You will need a tripod and a remote timer or cable release for an older 35mm SLR. At the very minimum, you need a means of keeping the camera stationary, and a means for tripping the shutter. The adjustable alt-az head may be nice for framing but is completely optional. With this setup, you can do about a 30 second exposure with fast film or high ISO settings and achieve some interesting results. This is the least expensive and least intrusive means of getting into astrophotography. In many ways it is also the most fun because at no point will you invest less energy and achieve greater satisfaction than when beginning at this point. The problem is, most guys get hooked at this point and they want to get up to the next level. You can do this fairly inexpensively, providing you have a telescope on a tracking mount and a means to mount your camera on the tube.

This image shows my old trusty Minolta X-370 astrophotography 35mm SLR mounted on a special rail I had made for my telescope cradle. The nice thing about piggybacking is that with short focal length lenses like the 50mm f/2, and even fairly decent polar alignment, you can achieve some very spectacular results because you can now increase your exposure times from over 30 seconds to perhaps 30 minutes or more, depending on your sky conditions. I have always enjoyed this type of astrophotgraphy because it requires minimal intervention and delivers excellent results in a consistent way. You can substitute a DSLR in place of this camera and do about the same thing, taking a number of successive shots and later stacking the images with Deep Sky Stacker to achieve a very long exposure time equivalent. Digital technology is superior to the old film in that if you get a bad frame from something like a jet or a satellite you can simply leave the frame out, not so with the old methods.

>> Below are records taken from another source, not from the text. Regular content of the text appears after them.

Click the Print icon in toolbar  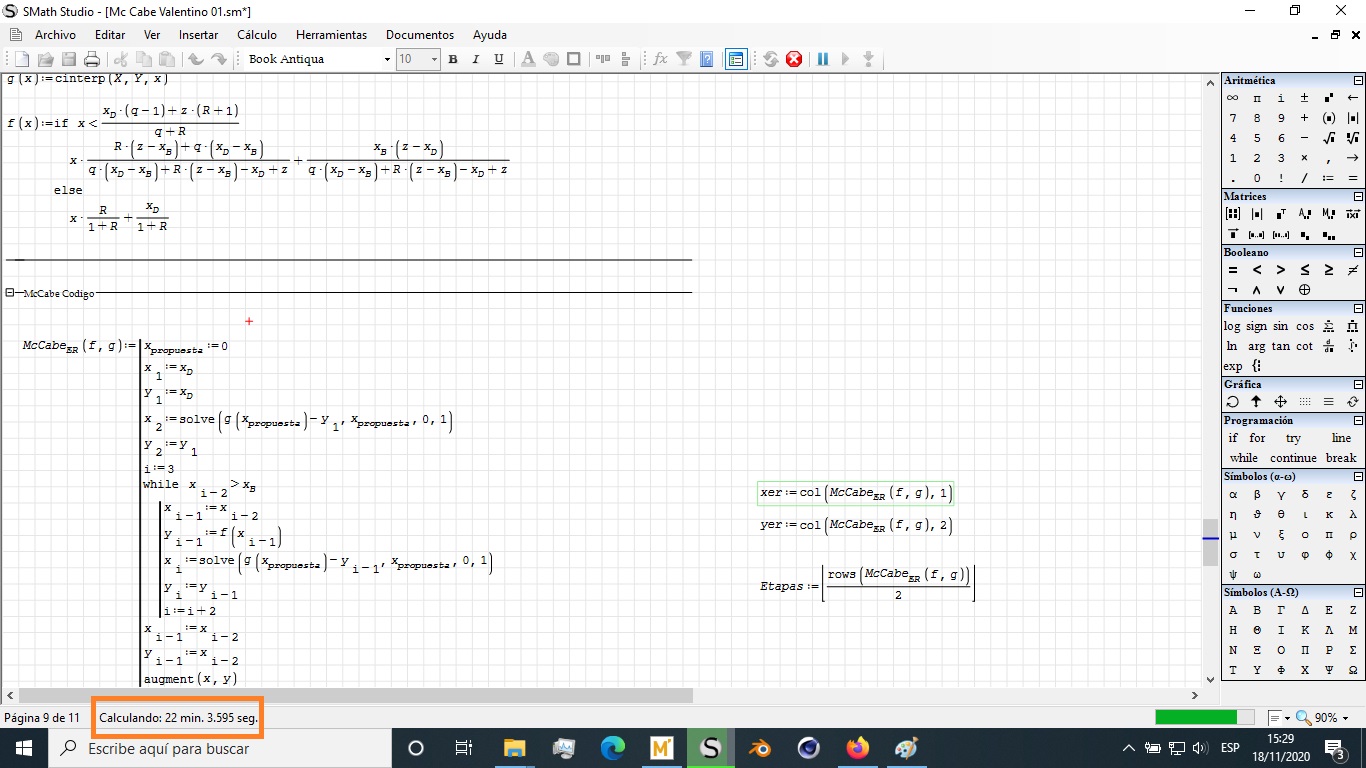(x=92, y=59)
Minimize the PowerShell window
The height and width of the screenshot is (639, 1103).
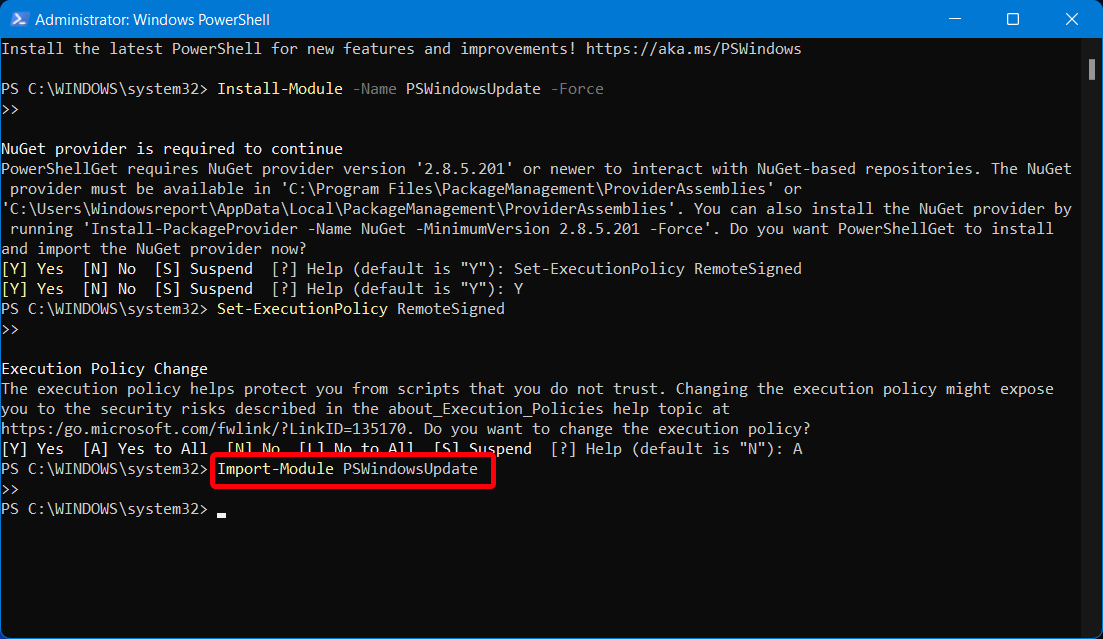coord(957,19)
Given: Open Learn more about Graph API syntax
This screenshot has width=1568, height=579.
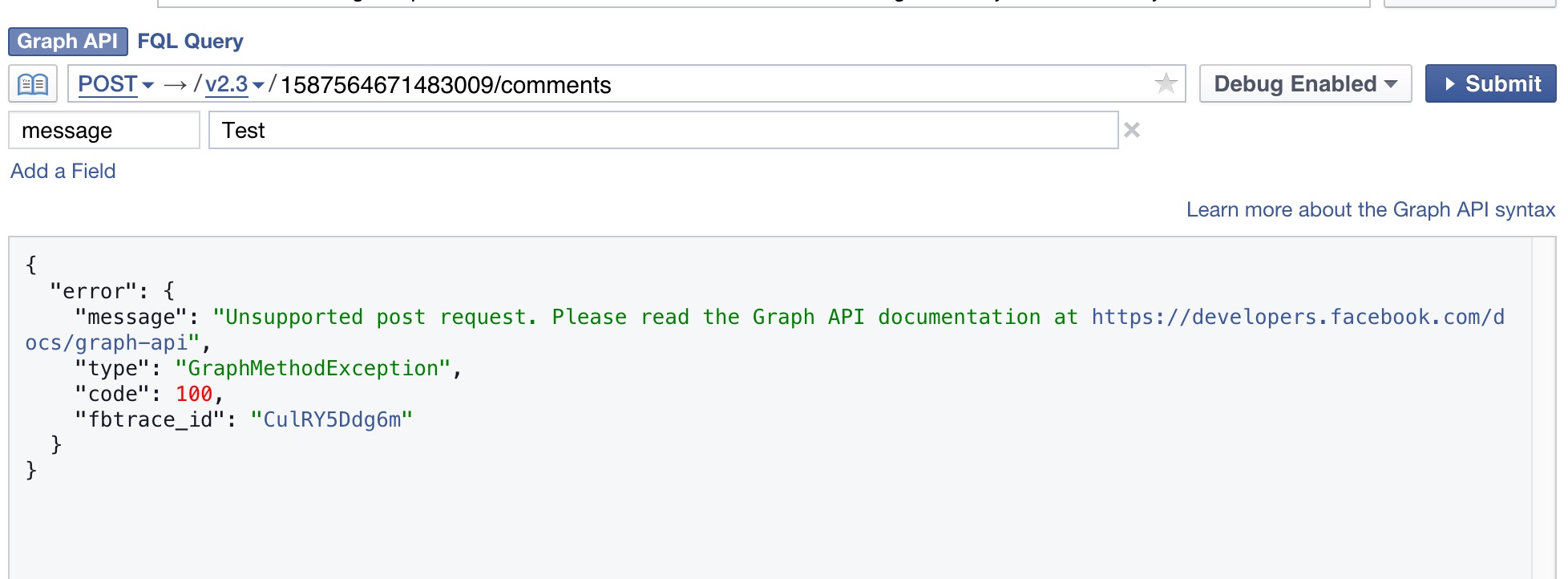Looking at the screenshot, I should [x=1370, y=209].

If you don't own a DSLR, a cheap way to get into imaging is with something like the Meade Lunar and Planetary Imager, the LPI. The LPI and a laptop allows you to shoot images of the moon and planets. This webcam device can deliver many hours of enjoyment and will allow you to begin to use software for capture and control of your equipment. At this stage you will want a good equitorial mount with the ability to track sky objects, and a barlow lens or two to achieve a better image scale. The degree of difficulty is higher than with piggyback work simply because focus becomes more critical as does the ability of the mount to carry the load and track properly.

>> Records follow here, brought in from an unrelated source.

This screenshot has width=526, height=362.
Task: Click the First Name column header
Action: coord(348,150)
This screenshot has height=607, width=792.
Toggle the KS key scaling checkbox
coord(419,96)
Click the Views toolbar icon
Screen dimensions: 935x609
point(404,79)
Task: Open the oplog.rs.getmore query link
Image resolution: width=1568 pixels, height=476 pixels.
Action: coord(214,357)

By this point you are very interested in doing this astrophotgraphy thing. In the days before autoguiders and digital cameras, a setup like the one pictured could let you couple your camera to your telescope and guide the stars with a fairly high precision manually, at least good enough for film. Doing this with today's technology is even more interesting.

First you will need a T ring and T adapter. This allows you to couple your camera to the focuser on your telescope. You will need a means to control your camera. You can do this with a remote timer, or even with software like BackyardEOS, which is what I am now using. And you will need a means of guiding. Guiding is a process of making minute corrections in your tracking that are sufficient for your image scale to make images appear pinpoint without egg shaped stars. More often than not, this is being done with autoguiding, a means whereby a second camera is being used in conjunction with a software package like PHD Guiding.

This final image shows a setup similar to this mentioned, where the camera lens is now the telescope. This is called prime focus. You can see the guide camera and guide scope on the right, and the camera coupled along with a T ring and T adapter to the focuser. Beyond this you may wish to place specialized imaging cameras at prime focus to do even more precise work, but be warned, by the time you get to this stage your investment will be considerable and your knowledge will be very extensive. Many make the mistake of beginning at this stage, and although they eventually get fairly good at it, they find the curve to get there pretty steep. Plus I just think you miss out on a lot of the joy of what this is all about if you don't go through the steps first. Hopefully this article will help someone out there to be inspired to become the world's next astrophotographer.